Oct. 20, 2009 Diverting sediment-rich water from the Mississippi River below New Orleans could generate new land in the river's delta in the next century.
The land would equal almost half the acreage otherwise expected to disappear during that period, a new study shows.
For decades, sea-level rise, land subsidence, and a decrease in river sediment have caused vast swaths of the Mississippi Delta to vanish into the sea.
The anticipated build-up of new land in a portion of the delta, as simulated by a computer model, could compensate for a large fraction of the expected future loss, protect upriver areas from storm surges, and create fresh-water habitat, the researchers say.
"What this model shows is that we can, to a large degree, match future land loss by making these diversions," says David Mohrig, a geologist at the University of Texas (UT)-Austin who is also affiliated with the National Science Foundation (NSF)'s National Center for Earth-surface Dynamics at the University of Minnesota.
He and Wonsuck Kim, also a geologist at UT-Austin, led the study.
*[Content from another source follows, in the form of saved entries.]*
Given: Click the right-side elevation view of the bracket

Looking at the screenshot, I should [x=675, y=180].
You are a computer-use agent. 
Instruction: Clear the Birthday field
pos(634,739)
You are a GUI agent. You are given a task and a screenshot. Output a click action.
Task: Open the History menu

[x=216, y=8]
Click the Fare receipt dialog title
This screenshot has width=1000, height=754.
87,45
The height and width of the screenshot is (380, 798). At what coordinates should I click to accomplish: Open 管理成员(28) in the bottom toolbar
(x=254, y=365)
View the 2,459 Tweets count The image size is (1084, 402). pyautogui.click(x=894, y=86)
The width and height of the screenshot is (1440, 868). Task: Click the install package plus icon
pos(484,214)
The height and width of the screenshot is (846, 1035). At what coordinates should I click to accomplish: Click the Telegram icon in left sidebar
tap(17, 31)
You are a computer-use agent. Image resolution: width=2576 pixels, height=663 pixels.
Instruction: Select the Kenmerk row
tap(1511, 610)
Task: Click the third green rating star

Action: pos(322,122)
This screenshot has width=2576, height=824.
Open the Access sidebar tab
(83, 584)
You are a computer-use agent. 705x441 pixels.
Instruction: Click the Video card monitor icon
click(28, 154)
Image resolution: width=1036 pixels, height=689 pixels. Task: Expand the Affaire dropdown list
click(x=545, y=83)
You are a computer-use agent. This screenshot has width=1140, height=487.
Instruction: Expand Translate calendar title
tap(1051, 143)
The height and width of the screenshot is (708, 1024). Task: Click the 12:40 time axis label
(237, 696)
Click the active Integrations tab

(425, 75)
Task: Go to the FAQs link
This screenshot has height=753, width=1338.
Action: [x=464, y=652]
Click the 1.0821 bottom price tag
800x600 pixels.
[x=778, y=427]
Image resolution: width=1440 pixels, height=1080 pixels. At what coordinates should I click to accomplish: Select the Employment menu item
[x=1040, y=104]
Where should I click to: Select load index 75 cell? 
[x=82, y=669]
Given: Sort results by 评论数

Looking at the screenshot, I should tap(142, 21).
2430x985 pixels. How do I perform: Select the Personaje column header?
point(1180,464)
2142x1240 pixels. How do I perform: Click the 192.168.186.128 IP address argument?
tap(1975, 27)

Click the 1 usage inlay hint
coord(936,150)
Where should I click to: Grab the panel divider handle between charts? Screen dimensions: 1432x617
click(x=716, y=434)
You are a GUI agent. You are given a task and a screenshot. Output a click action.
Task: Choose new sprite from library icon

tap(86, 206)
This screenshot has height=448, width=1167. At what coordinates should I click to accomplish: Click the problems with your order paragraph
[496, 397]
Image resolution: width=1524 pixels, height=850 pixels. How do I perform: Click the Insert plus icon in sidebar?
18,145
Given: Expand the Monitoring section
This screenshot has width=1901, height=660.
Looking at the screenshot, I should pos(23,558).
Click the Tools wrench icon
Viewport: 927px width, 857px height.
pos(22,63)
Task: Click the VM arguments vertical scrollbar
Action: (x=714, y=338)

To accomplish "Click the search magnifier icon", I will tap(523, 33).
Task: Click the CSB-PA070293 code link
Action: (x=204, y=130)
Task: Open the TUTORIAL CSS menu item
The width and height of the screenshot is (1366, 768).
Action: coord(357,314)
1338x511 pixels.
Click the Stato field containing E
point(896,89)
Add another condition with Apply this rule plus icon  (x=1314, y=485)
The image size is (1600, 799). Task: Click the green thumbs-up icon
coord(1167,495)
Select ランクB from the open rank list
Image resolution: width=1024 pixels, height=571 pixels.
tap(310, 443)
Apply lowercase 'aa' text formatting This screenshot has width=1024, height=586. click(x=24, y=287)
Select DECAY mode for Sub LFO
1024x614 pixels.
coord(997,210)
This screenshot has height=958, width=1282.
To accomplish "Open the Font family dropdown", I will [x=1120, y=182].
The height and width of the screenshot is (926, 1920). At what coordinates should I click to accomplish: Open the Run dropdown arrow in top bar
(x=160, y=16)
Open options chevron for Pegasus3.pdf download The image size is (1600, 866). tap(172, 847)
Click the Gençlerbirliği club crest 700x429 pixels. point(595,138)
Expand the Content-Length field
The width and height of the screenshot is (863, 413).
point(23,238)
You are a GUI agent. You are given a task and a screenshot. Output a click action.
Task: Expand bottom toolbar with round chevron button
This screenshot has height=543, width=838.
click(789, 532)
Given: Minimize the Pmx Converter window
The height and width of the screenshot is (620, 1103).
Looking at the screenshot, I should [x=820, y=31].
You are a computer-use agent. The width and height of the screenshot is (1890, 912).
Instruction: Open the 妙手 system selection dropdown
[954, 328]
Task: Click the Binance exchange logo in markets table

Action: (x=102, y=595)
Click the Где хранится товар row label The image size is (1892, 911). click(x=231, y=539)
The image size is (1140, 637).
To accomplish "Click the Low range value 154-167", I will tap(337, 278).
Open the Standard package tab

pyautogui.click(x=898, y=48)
Its results are reported in today's issue of Eos, the weekly newspaper of the American Geophysical Union (AGU).
"These authors present the possibility that through numerical modeling, coordinated with river channel diversions on the Mississippi Delta, we can begin to restore wetlands and build new land," says H. Richard Lane, program director in NSF's division of earth sciences, which funded the research.
The delta of the Mississippi River has been losing land to the sea at an average rate of about 44 square kilometers (17 square miles) per year since around 1940.
The natural equilibrium between soil loss and sediment deposition has been altered by the levees the U.S. Army Corps of Engineers built below New Orleans to prevent the Mississippi from flooding.
The confined waters at the end of the river's course flow faster and drop their sediments over the continental platform, draining into the Gulf of Mexico.
History recorded in the river deposits shows that the main channel of the Mississippi moved roughly every 1,000 years to a new lowland area, Kim and Mohrig say. The engineering of the levees, they believe, has kept the river from entering lowland areas and depositing sedimentation.
The model looks at potential effects of an existing proposal to divert Mississippi River water through a pair of cuts made opposite each other in the levees 150 kilometers (93 miles) downstream from New Orleans.
Nearly half of the river's flow would spill out through the cuts, taking sediment with it and depositing it to each side of the river channel.
Despite sea level rise, increased land sinking rates, and a drop in the river's sediment supply, the diversions would create an amount of new land equal to up to 45 percent of the area that would otherwise be lost to the sea in the coming century, the model predicts.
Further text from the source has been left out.